Хотел обнять ее, чтобы утешить, заверить в своей любви, но она напряглась и отодвинулась на край кровати. Она не желала иных ласк, кроме объятий Генриха!
Я попытался поговорить с ней и обнаружил, сколько зла причинил этот демон. Да, она любила его. Впрочем, его любила вся семья, и я, ее отец, первый, я сам ввел его в дом. В чем она виновата? Генрих красив, и я не раз говорил ей, что он гений. Так в чем же дело?
– Дело в том, что твои чувства иные, чем у него, моя дорогая. Ты любишь его, но он тебя не любит.
– Как ты можешь так говорить? Меня нельзя любить, да?
– О нет, тебя можно любить. И я люблю тебя, и твоя мать тебя любит, и Рембрандт, и Люси, и многие другие уже любят тебя, и многие еще полюбят, но не Генрих.
– Почему же?
– Потому что Генрих – чудовище. Алчный, корыстный монстр, считающийся только со своими желаниями, без моральных табу, не знающий, что есть дружба, неспособный любить.

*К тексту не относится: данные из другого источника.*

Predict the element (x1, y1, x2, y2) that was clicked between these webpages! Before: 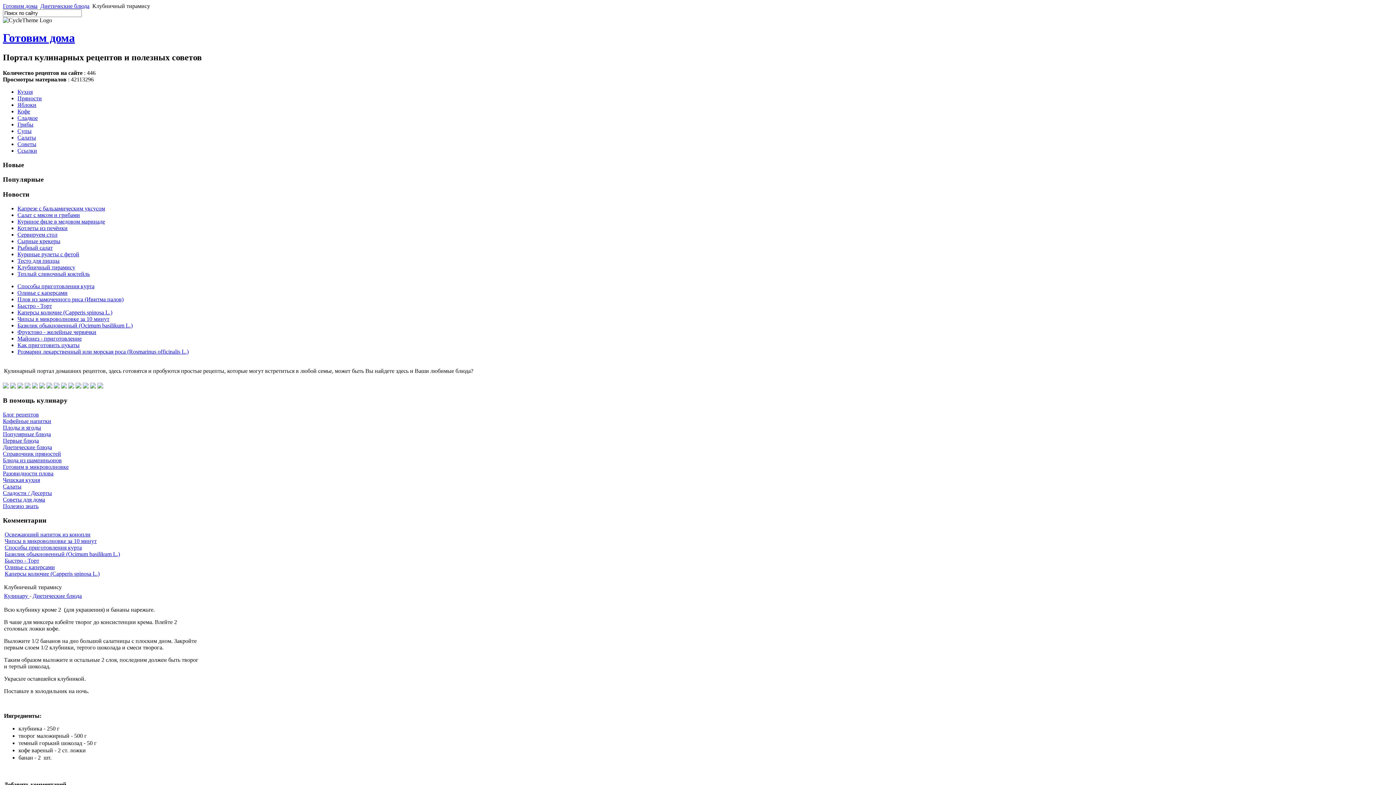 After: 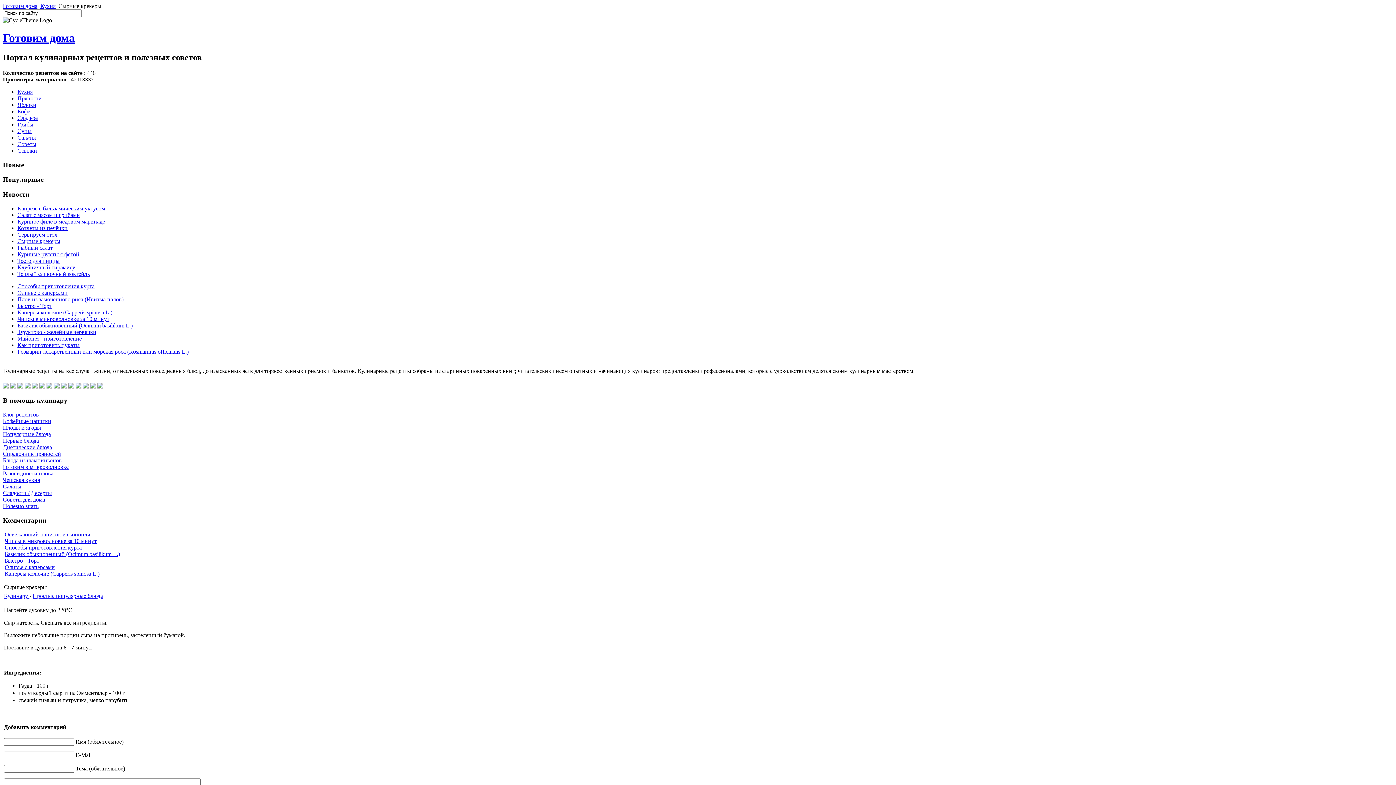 Action: bbox: (17, 238, 60, 244) label: Сырные крекеры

– Я ненавижу тебя! Ты так говоришь, потому что завидуешь ему!
Избавлю вас, дорогая Люси, от описания остатка ночи. Софи видела в Генрихе прекрасного принца, я тоже долго так думал, как же мне было убедить ее в обратном?
Назавтра Генрих исчез. Ни записки, ни объяснений. Эта грубость – лучший из подарков, она позволила мне убедить Софи, что я прав. С тех пор она блуждает впотьмах.
Мы узнали, что Генрих живет у разных людей – американского миллиардера, неравнодушного к чарам эфебов, холостого галерейщика, испытывающего те же чувства, молодой четы журналистов из «Фигаро», которые хотят сделать ему рекламу, и так далее, – и ходит по всем местам, куда я его ввел, и льет на меня грязь. По его версии, он вынужден был бежать, ибо своим гением затмевал меня, что было мне невыносимо, из-за него-де я осознал себя сюрреалистом средней руки, а за мои уроки и услуги хотел заставить его заплатить дорогой ценой, насильно женив на своей дочери. Не стану пересказывать, как он осмелился злословить о Софи, ибо это так гнусно, что при одном воспоминании мои руки сами собой сжимаются в кулаки.
Как вы объясните Каина, дорогая Люси? А поцелуй Иуды? Предательство повергло меня в растерянность. Я терзаюсь, пытаясь постичь логику поведения Генриха. Я хочу понять. Понять не для того, чтобы оправдать. Понять не для того, чтобы перестать осуждать. Понять, чтобы меньше мучиться. Зло – тайна более глубокая, чем добро, ибо в добре есть свет, сила, утверждение жизни. Как можно выбрать тьму?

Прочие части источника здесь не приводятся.